Дом этот в городе, но улица совершенно деревенская – с травой, курами, лошадиным пометом. Мать с отцом уже разошлись. Да, она недолго увлекалась стихами Коли. Так недолго, что я совсем не помню отца молодым, красивым и изящным. Во дворе дома бегает на цепи громадная овчарка. Все ее боятся.

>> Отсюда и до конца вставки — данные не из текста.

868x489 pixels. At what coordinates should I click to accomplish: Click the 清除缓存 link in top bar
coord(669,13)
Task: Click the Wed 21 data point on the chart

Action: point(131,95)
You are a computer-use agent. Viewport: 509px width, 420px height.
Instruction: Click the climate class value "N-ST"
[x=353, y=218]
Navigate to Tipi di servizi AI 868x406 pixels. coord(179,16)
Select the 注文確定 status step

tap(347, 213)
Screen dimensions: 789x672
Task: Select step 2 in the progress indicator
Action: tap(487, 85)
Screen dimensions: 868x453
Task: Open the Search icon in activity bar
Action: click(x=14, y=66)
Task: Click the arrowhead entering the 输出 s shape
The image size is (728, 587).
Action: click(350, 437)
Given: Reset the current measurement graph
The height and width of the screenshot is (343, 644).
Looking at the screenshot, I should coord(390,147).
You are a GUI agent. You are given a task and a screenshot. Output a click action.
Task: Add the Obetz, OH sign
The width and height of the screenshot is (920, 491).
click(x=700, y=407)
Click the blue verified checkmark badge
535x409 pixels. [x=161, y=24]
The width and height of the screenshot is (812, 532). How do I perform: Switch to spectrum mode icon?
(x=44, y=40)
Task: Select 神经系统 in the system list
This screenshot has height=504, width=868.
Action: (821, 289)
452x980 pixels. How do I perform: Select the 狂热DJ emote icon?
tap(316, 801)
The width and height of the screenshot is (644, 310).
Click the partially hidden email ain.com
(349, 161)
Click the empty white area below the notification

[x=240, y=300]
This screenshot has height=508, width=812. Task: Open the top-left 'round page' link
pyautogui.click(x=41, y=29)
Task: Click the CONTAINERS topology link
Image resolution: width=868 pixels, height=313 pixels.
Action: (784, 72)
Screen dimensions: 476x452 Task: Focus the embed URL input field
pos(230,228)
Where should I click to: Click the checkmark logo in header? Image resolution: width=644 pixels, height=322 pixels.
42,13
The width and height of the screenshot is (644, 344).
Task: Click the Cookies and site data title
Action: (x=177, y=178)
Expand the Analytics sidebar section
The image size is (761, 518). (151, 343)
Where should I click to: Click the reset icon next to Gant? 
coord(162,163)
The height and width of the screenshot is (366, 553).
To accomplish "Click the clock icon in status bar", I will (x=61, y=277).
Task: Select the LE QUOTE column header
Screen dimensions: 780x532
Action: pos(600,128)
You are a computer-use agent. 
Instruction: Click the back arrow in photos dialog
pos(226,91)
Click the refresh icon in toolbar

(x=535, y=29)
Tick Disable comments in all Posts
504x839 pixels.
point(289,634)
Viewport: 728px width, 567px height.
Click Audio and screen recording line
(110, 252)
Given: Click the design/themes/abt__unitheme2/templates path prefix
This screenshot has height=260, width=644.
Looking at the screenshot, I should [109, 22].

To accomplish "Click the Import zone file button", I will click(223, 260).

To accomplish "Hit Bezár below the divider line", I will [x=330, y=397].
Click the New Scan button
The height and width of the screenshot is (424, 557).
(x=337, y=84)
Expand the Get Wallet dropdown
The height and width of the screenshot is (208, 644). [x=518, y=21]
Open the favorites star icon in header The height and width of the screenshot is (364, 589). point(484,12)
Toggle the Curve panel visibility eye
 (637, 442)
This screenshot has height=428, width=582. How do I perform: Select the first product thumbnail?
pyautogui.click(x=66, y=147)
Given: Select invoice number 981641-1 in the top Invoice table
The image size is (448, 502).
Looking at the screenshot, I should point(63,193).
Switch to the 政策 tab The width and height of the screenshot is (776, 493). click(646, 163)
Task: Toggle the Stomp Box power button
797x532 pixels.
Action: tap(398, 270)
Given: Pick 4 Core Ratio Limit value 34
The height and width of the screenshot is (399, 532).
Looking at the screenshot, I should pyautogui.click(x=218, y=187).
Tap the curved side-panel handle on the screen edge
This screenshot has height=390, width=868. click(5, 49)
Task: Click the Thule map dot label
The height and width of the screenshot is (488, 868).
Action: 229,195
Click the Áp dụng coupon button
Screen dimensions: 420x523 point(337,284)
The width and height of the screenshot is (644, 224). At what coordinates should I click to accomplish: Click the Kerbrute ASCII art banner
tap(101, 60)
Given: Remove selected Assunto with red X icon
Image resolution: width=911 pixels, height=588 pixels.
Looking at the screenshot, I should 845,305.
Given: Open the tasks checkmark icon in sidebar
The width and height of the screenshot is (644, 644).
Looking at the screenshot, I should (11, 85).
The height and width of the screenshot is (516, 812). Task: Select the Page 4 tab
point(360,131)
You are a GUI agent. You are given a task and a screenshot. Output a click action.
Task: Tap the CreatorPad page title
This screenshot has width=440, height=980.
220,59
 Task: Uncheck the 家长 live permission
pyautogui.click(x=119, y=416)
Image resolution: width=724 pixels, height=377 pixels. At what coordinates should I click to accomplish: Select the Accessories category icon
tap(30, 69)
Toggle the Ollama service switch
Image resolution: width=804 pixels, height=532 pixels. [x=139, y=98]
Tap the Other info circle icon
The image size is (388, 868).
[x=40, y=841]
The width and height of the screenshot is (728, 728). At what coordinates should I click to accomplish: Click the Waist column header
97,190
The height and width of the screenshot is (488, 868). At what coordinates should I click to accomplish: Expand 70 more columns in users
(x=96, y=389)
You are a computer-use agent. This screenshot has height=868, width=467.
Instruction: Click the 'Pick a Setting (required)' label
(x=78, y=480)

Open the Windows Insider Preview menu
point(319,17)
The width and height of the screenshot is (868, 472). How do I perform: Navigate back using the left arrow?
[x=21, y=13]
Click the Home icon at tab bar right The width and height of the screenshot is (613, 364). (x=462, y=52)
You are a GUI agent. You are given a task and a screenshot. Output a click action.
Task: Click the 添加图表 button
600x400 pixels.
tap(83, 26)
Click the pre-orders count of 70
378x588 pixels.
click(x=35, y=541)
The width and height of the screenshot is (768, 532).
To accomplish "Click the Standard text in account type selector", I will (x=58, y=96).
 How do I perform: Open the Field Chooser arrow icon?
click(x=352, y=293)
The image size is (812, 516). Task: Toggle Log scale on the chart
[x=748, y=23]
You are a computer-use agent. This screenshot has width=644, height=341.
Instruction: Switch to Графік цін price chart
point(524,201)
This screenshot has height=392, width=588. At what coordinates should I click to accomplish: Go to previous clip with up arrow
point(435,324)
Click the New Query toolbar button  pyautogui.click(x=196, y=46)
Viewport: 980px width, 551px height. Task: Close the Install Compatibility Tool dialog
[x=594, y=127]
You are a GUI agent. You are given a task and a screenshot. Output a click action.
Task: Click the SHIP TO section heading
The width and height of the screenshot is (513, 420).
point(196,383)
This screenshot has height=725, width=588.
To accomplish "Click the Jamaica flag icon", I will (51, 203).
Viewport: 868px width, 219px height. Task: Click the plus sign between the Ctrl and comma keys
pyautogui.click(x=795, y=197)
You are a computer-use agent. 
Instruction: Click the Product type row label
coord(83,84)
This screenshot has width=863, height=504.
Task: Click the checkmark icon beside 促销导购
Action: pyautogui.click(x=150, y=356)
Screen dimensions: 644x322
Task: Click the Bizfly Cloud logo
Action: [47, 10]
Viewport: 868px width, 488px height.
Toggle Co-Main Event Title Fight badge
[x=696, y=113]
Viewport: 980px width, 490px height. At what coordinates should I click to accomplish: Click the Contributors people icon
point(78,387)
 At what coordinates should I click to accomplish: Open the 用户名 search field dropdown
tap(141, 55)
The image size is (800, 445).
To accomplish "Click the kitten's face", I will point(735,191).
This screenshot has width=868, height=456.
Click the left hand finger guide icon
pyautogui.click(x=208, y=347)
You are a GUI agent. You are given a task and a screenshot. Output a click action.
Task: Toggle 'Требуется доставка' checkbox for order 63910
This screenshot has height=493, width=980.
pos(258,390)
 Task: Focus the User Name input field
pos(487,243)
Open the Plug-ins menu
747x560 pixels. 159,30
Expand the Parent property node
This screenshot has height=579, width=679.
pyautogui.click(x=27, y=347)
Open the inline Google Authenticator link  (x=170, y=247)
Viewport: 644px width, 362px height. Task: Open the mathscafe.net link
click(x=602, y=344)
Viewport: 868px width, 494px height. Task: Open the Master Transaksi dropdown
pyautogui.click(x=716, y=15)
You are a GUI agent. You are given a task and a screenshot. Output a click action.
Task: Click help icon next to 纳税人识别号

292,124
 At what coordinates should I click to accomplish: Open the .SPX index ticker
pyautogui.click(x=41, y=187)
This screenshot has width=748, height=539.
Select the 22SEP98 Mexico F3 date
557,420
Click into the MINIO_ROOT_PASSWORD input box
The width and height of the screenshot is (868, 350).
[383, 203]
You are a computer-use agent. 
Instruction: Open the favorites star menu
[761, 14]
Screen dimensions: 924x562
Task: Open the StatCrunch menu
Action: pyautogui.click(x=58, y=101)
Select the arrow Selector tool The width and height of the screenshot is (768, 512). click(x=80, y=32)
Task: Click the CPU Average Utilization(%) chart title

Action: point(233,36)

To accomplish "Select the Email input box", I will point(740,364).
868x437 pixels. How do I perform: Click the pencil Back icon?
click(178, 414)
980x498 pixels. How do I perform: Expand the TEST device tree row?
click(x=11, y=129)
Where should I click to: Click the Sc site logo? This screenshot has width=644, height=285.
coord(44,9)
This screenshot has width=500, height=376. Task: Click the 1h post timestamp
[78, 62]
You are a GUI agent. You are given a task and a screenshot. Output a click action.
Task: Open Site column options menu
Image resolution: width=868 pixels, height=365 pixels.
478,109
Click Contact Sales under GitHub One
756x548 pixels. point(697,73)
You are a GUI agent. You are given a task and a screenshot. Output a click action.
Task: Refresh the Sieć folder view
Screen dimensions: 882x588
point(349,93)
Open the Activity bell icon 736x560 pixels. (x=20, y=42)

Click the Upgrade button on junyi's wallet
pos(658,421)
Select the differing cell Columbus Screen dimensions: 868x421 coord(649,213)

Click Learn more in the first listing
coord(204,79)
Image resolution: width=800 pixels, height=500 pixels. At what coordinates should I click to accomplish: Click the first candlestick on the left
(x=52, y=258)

По ночам, слыша ее утробный лай, я сжимаюсь от страха. Когда приходят гости, они проникают к нам через окно. Это представляет некоторую трудность, вызывает смех, веселье. В конце концов, матери как-то удалось поладить с собакой. Я по-прежнему боялся выйти на крыльцо, спуститься во двор, дойти до ворот. Когда нам надо было уйти вдвоем, мать проходила двором, снимала меня с подоконника, и мы куда-нибудь шли. Однажды окна оказались закрытыми и замазанными. Наступили холода. Тепло одетый, заплаканный, спускаюсь с матерью по ступенькам крыльца. Вдруг слышу какой-то лязг. Жмусь к матери. Она крепко держит меня за руку, торопится к воротам. Раздается какой-то свистящий звук. Оборачиваюсь. Собачья цепь на кольце, продетом в подвешенную проволоку, летит, как дуга трамвая. Алая пасть, белые клыки. Визжу как поросенок. Мать кричит. Меня вырвали у овчарки где-то возле ее будки. Снова здание из красного кирпича. Сорок уколов. Я был заплаканный, больной герой. На меня показывали пальцем – сколько терпения, выдержки, пример для всех.
Короткая вспышка памяти настигает меня в Москве. Впервые меня привезли туда еще до войны. Может быть, мы были там проездом? Ту Москву я помню не как город, а как станцию метро. Я испугался движущейся лестницы.
Стоя на эскалаторе, я ждал какой-нибудь пакости. И все-таки лестница застала меня врасплох. Внезапно она исчезла, и я упал. Мне были обещаны конфеты, если я перестану плакать. Магазин был тут же, в метро. Продавщица привстала повыше, чтобы достать какую-то коробку. И вдруг масса коробок шумно полетела на пол. Вокруг почему-то засмеялись. Мне запомнилось так, будто коробки упали не по неосторожности и неловкости, а от изобилия. Этот эпизод я часто вспоминал и позже, во время войны. Мне казалось: там, в Москве, на этой станции метро, по-прежнему много коробок с конфетами и других сластей и если бы вдруг оказаться там, то как это было бы замечательно.